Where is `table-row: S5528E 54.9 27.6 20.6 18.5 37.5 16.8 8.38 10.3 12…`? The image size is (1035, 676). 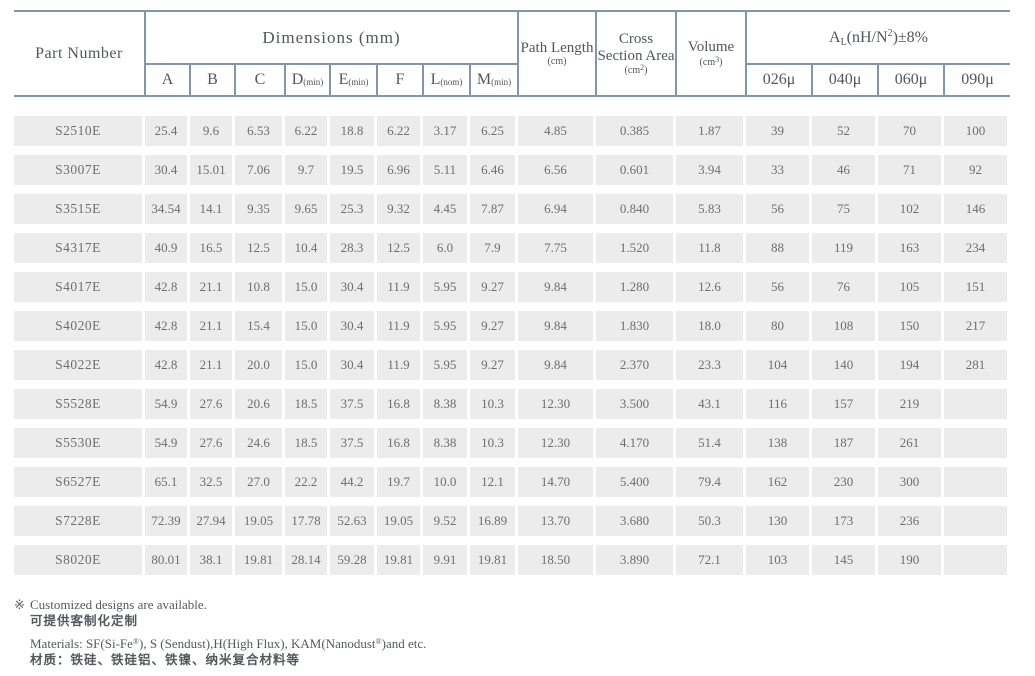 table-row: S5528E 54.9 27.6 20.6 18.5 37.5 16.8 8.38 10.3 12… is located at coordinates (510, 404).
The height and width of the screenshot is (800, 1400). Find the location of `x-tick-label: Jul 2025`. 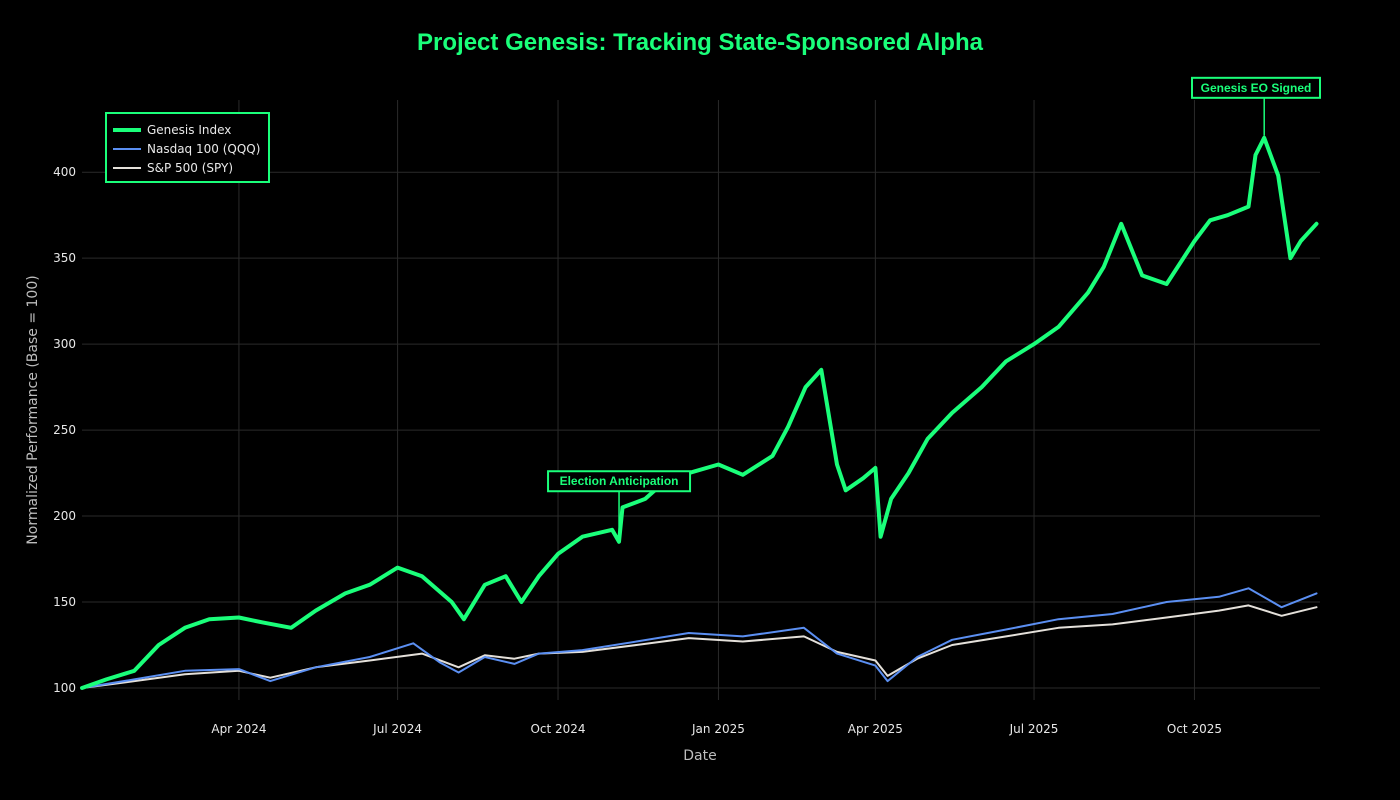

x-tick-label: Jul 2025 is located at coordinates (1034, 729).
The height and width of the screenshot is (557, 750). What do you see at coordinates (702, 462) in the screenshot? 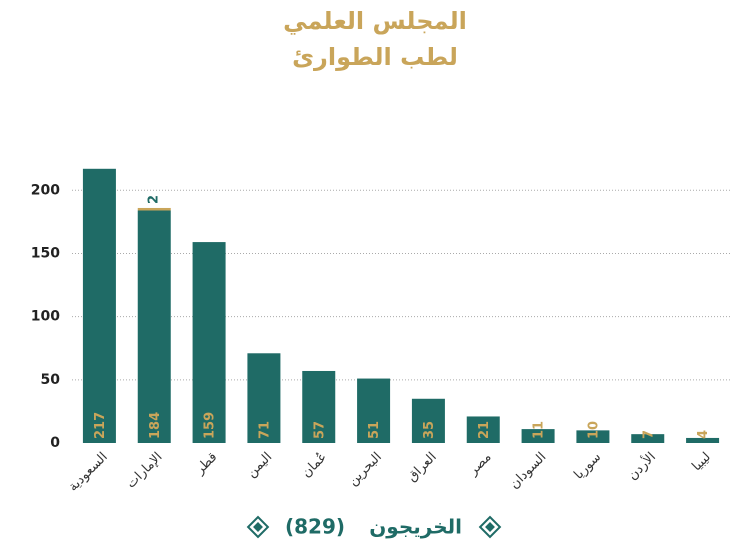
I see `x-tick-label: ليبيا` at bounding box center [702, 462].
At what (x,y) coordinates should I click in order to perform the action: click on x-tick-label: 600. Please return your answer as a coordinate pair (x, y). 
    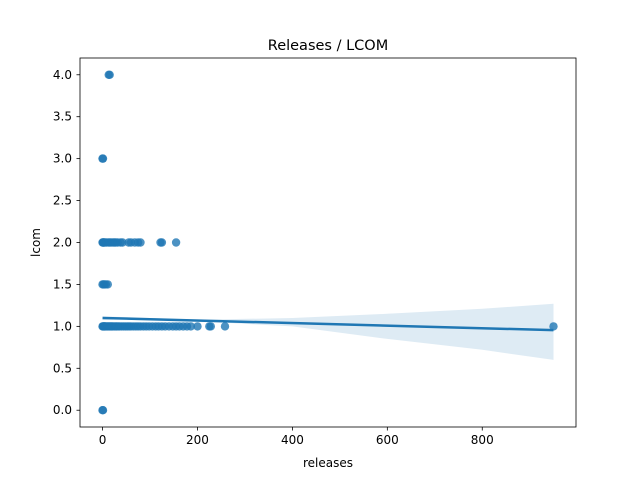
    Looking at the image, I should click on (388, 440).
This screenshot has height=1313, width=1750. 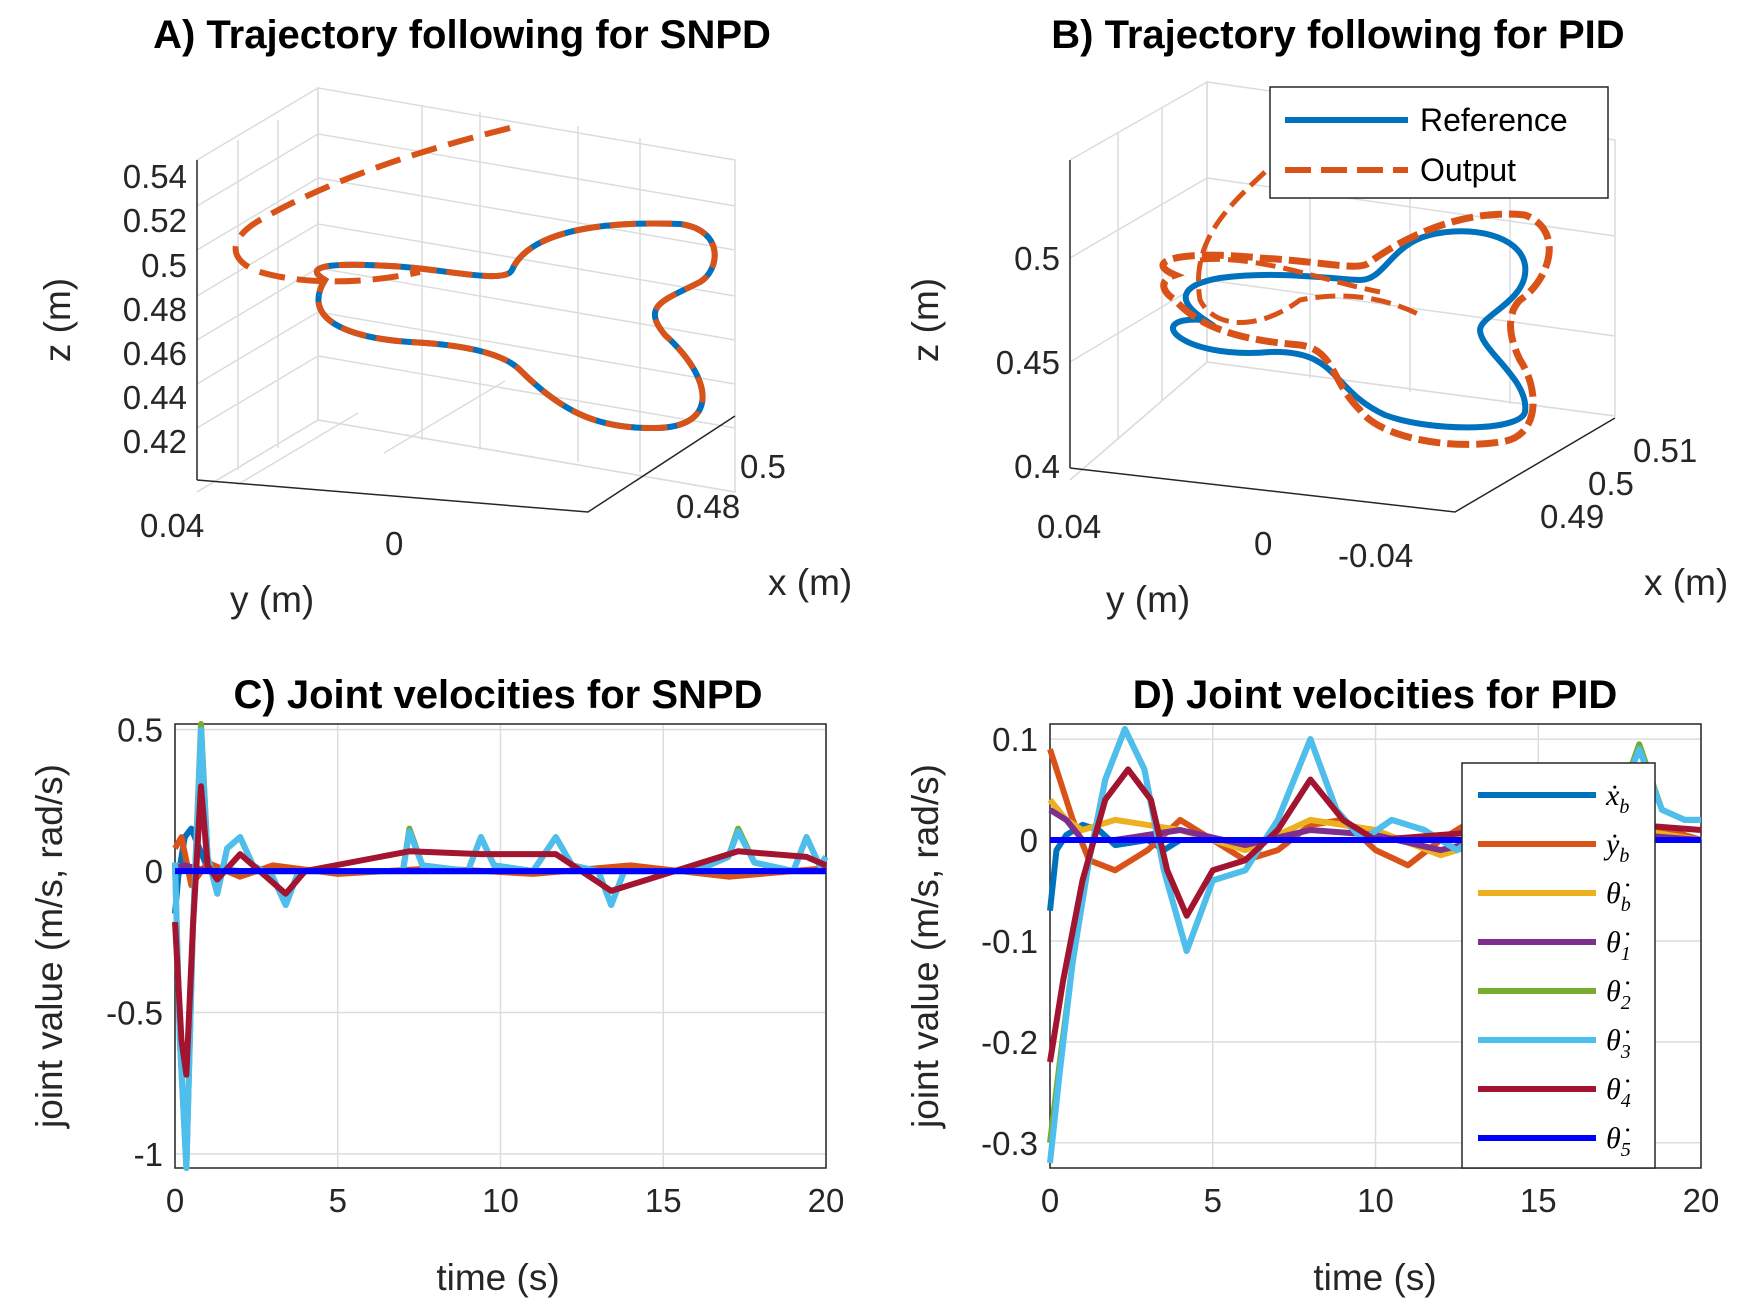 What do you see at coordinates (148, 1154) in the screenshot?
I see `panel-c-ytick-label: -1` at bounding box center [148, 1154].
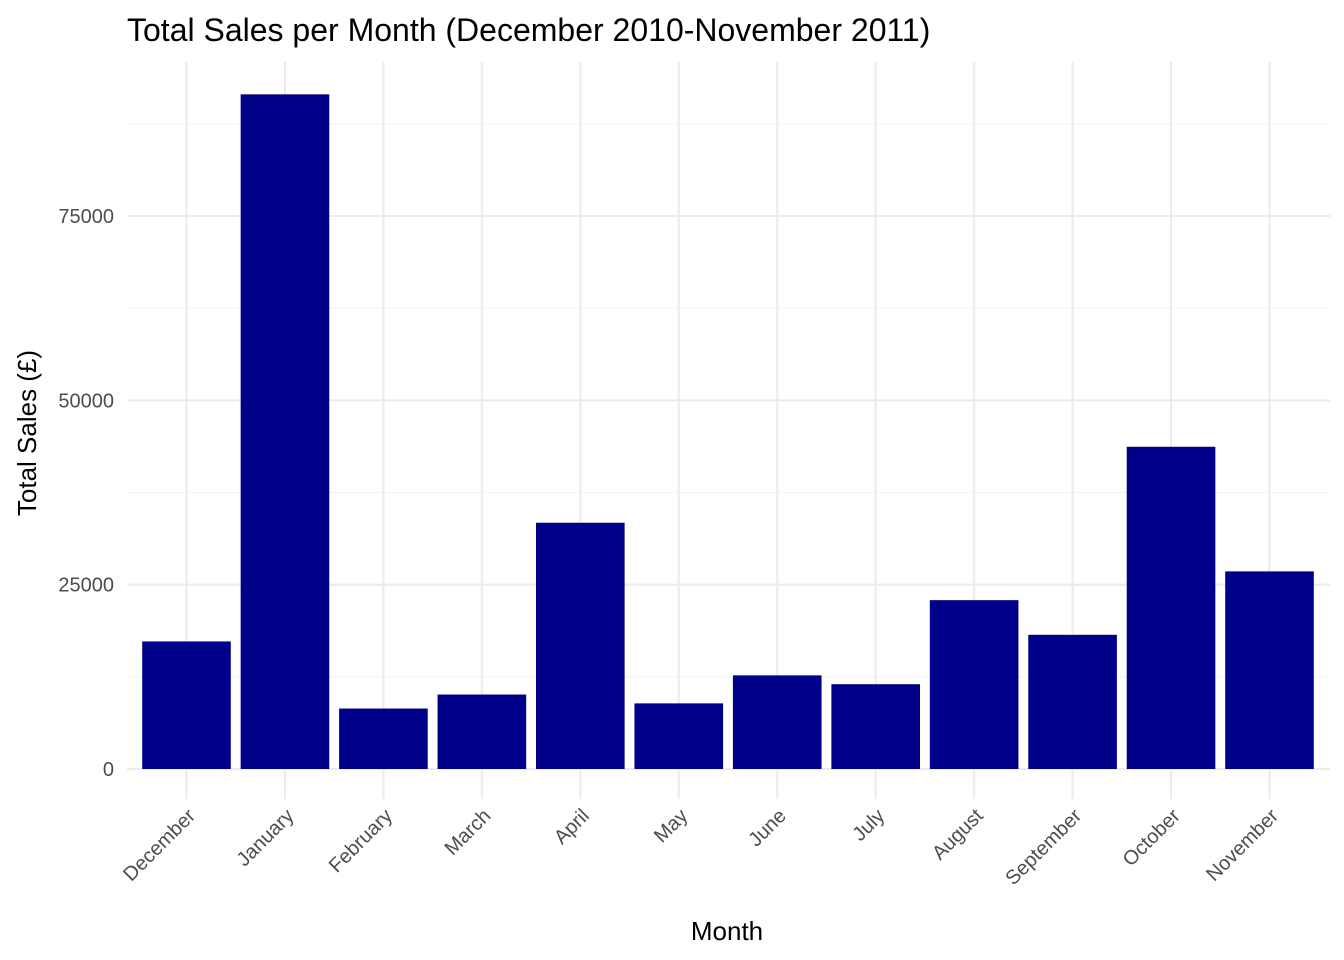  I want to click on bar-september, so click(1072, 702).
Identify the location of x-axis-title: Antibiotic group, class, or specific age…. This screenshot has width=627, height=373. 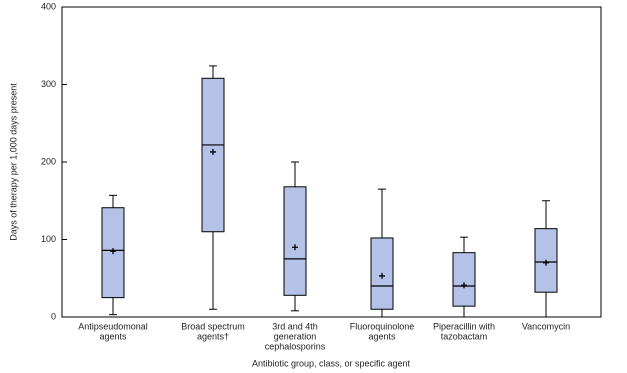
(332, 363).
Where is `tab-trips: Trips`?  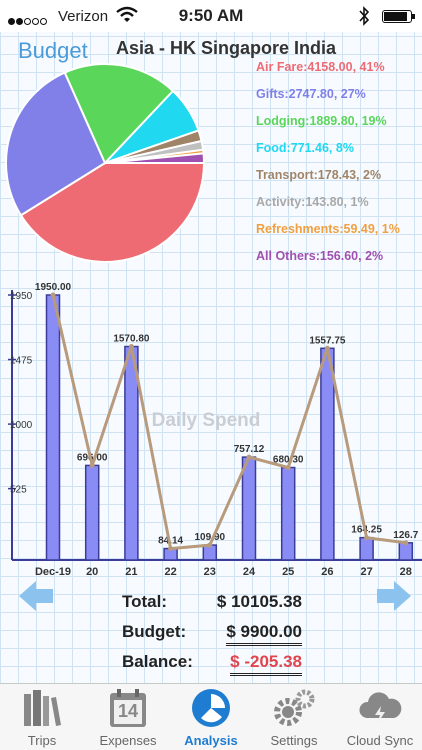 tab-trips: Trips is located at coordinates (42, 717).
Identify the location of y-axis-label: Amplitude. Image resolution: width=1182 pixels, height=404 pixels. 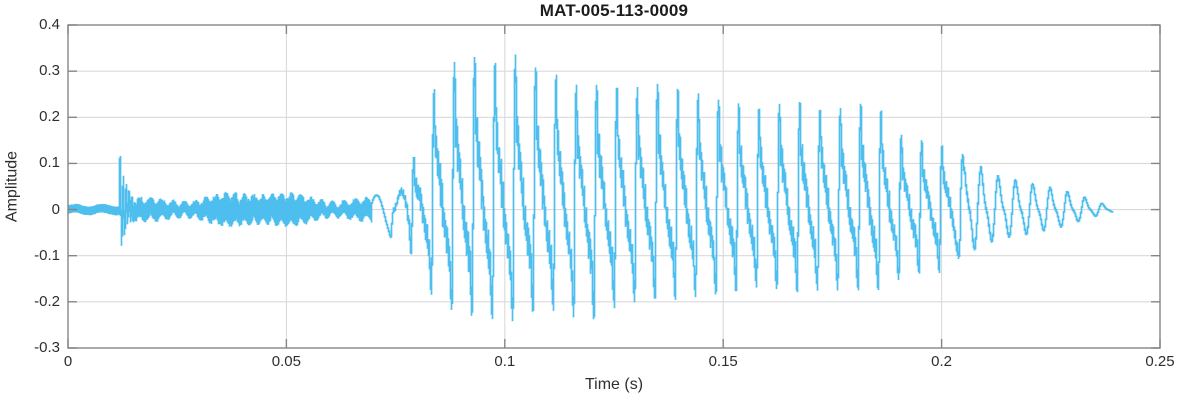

* [EXERCISE]
List each line of the items above that contains the word "should", matching case exactly.

* [ANSWER BOX]
At what (x,y) coordinates should I click in order to perform the action: click on x-tick-label: 600. Please return your answer as a coordinate pair (x, y). 
    Looking at the image, I should click on (388, 440).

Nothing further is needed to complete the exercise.